Czego Grecy nie lubiš......
ten klient nasz pan tez ma i swoje zasady,kazdy ma obowiazek przestrzegania regulaminow.
Kiedys bylam z mezem w Krakowie i zatrzymalismy sie w hotelu Galaxy,wszystko apropo rezerwacji przeszlo gladko ale w lazience nie mielismy nawet recznika bo niby zapomniano podac i tak zapominali az do konca naszego pobytu,po drugie spoznilismy sie na sniadane 20 minut to nas juz nie wpuszczono do jadalni gdyz jakto powiedzieli "co niektorzy juz koncza posilki" to dla mnie bylo beszczelnoscia,nie bylismy jedynymi osobami ktore sie spoznily i tak samo zostali potraktowani,wiec slowo "klient nasz pan" ogranicza sie czesto tylko do slow wypowiadanymi w przenosni.

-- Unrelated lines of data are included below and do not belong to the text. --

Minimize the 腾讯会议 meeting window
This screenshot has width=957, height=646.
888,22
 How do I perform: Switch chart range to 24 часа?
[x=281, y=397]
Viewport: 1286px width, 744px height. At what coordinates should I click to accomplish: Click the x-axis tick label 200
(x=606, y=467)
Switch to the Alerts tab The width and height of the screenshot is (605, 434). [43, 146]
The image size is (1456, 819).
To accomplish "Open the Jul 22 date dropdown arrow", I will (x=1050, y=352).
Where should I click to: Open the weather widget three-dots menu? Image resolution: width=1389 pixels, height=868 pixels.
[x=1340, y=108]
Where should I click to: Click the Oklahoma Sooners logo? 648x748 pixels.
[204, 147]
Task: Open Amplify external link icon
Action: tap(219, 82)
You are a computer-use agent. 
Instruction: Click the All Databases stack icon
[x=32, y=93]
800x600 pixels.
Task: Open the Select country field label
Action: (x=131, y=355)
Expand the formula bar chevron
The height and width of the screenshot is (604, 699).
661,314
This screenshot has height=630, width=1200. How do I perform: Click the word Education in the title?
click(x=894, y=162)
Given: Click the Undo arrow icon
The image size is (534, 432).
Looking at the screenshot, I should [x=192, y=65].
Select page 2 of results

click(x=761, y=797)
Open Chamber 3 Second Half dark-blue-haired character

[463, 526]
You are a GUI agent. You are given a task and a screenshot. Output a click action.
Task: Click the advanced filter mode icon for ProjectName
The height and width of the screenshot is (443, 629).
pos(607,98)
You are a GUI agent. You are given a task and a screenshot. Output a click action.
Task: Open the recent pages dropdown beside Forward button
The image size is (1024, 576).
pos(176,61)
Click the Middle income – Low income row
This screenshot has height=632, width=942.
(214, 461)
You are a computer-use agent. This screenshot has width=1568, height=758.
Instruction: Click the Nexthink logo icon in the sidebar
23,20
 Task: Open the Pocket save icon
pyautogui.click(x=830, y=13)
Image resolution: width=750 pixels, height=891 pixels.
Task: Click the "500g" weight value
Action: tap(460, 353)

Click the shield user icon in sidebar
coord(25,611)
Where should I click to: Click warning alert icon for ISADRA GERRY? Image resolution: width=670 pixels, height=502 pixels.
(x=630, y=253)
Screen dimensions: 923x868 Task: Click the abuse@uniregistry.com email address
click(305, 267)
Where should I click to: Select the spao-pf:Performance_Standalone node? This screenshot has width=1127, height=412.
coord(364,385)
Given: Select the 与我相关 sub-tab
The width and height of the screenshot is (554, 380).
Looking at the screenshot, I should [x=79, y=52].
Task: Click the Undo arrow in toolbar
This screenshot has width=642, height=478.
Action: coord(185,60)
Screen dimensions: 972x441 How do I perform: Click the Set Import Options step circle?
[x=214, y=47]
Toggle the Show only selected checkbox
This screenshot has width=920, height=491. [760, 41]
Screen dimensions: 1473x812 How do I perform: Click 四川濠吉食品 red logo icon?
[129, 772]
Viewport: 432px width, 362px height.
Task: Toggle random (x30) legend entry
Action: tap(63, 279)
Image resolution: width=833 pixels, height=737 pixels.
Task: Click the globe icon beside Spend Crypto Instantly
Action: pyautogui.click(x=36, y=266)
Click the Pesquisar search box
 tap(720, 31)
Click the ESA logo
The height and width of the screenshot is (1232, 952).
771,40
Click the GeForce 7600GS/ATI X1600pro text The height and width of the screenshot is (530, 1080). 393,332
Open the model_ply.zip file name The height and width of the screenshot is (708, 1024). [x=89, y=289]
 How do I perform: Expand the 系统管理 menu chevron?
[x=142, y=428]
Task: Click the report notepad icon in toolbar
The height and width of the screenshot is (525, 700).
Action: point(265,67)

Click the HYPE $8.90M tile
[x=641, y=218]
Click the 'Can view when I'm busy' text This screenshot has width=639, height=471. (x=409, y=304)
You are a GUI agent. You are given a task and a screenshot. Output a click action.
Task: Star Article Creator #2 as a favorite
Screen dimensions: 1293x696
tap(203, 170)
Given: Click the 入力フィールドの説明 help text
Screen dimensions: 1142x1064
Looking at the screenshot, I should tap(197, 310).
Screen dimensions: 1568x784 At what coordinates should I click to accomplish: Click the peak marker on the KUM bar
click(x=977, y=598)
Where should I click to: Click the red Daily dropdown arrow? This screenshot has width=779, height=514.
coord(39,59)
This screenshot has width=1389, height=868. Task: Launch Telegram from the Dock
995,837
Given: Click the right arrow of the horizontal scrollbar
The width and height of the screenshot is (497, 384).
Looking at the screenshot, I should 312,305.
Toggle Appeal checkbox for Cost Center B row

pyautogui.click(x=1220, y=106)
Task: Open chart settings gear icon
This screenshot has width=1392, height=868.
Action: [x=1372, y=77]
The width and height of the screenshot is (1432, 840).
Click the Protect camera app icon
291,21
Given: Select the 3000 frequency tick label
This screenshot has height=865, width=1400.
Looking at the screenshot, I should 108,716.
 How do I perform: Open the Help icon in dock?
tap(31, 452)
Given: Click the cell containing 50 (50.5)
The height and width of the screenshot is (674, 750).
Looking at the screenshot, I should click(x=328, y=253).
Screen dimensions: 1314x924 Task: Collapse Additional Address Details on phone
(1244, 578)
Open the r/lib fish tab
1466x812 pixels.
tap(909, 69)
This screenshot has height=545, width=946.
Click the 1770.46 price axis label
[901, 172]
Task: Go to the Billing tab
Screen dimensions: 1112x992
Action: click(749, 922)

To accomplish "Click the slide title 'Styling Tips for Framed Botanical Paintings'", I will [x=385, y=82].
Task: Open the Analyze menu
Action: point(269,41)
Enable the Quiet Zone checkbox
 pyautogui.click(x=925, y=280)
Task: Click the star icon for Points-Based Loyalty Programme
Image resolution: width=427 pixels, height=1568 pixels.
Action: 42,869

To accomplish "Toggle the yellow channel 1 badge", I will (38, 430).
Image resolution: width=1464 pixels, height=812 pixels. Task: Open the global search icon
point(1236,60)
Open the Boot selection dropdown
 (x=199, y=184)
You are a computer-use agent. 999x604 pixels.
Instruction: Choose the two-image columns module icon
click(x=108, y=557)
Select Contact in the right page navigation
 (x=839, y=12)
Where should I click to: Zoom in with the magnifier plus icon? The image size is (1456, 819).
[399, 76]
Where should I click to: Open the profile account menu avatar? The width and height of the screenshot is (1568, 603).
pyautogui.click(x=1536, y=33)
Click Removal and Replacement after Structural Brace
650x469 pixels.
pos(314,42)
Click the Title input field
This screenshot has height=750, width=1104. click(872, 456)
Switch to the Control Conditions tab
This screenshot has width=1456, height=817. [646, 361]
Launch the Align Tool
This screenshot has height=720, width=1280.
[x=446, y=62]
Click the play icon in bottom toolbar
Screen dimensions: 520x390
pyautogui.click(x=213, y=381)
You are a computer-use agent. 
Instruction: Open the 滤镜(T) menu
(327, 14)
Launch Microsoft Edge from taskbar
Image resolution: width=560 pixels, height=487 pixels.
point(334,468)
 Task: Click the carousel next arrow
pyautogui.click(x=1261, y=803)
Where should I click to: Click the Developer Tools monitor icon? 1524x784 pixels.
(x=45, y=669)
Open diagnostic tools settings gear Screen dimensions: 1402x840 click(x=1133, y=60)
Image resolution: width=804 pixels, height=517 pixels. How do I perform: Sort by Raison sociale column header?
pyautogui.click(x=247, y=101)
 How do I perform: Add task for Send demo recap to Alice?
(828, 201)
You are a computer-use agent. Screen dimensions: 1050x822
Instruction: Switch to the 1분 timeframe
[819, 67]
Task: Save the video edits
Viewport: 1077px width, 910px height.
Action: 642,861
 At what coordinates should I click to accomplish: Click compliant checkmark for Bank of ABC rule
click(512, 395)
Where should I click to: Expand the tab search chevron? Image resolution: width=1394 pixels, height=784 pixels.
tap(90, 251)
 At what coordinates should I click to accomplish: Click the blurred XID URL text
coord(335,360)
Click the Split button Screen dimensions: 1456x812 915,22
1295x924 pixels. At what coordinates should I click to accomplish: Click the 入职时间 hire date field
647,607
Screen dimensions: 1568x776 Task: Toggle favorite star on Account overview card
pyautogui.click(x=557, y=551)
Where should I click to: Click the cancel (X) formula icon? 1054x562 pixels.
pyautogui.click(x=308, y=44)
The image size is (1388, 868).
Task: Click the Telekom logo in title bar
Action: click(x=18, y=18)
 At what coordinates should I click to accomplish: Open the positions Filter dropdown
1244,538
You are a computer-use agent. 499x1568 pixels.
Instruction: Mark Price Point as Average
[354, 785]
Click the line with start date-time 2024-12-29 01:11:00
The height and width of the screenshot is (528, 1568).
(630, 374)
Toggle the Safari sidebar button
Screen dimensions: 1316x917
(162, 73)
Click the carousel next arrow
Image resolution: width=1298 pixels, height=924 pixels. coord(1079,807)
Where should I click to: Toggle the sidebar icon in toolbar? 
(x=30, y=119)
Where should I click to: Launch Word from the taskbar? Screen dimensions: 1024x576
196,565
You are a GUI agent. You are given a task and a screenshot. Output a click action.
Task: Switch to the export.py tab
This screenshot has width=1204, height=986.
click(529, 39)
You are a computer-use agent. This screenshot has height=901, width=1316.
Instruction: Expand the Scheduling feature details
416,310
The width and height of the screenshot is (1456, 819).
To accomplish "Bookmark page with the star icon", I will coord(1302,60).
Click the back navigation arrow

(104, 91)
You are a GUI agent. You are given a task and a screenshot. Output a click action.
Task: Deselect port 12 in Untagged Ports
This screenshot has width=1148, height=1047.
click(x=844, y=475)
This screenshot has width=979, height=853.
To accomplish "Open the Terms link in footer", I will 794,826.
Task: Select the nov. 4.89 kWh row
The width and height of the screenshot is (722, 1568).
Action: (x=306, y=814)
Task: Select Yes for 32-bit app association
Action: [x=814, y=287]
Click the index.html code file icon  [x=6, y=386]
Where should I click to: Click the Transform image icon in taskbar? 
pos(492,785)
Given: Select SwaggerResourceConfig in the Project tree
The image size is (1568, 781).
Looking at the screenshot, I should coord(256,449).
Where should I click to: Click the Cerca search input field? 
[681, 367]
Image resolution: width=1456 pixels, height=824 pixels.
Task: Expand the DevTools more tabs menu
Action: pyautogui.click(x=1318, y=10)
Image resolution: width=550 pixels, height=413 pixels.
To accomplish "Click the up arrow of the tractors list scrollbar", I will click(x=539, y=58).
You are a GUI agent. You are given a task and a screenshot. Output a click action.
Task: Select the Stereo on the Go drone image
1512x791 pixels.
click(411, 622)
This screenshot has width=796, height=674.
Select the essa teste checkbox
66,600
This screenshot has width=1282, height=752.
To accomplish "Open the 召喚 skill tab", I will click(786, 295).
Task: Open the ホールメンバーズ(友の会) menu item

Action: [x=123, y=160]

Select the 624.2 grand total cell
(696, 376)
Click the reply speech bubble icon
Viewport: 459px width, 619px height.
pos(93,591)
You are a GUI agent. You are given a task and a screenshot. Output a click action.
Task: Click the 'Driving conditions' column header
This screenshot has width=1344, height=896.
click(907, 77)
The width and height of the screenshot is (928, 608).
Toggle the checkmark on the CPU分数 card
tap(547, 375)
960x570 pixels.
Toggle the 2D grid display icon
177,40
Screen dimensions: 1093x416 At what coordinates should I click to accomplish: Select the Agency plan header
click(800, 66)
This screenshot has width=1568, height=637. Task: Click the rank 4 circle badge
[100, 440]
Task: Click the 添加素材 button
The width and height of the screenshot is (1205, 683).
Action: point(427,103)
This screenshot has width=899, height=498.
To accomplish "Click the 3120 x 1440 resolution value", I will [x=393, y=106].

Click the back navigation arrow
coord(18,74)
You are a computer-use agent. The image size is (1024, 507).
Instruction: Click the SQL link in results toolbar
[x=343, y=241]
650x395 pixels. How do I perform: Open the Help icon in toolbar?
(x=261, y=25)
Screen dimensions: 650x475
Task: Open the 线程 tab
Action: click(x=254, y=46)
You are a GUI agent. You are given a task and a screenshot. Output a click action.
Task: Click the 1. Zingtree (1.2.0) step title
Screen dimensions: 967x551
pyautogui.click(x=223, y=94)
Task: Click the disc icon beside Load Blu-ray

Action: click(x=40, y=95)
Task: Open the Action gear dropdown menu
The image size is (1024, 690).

W Grecji natomiast jak dotychczas nie spotkalam sie z jakimis problemami,moge sie spoznic na sniadanie chodzby i godzine i tak je dostane chodzbym miala byc jedyna na sali.
A przestrzeganie zasad ogranicza sie do tego by nie stwarzac problemow innym bo nie kazdy ma ochote jak i nie musi wysluchiwac naszego upierdliwego zachowania,zreszta kto by z nas chcial ciagle problemy sluchac innych ludzi,zwlaszcza biorac pod uwage ze w hotelach przewija sie setki ludzi i teraz posluchaj kazdego z nich gderania to gora godzina i na prozaku taki czlowiek siedzi.
Panem kazdy jest ale nalezy jeszcze do tego znac dobre maniery by Cie traktowano jak Pana a nie intruza.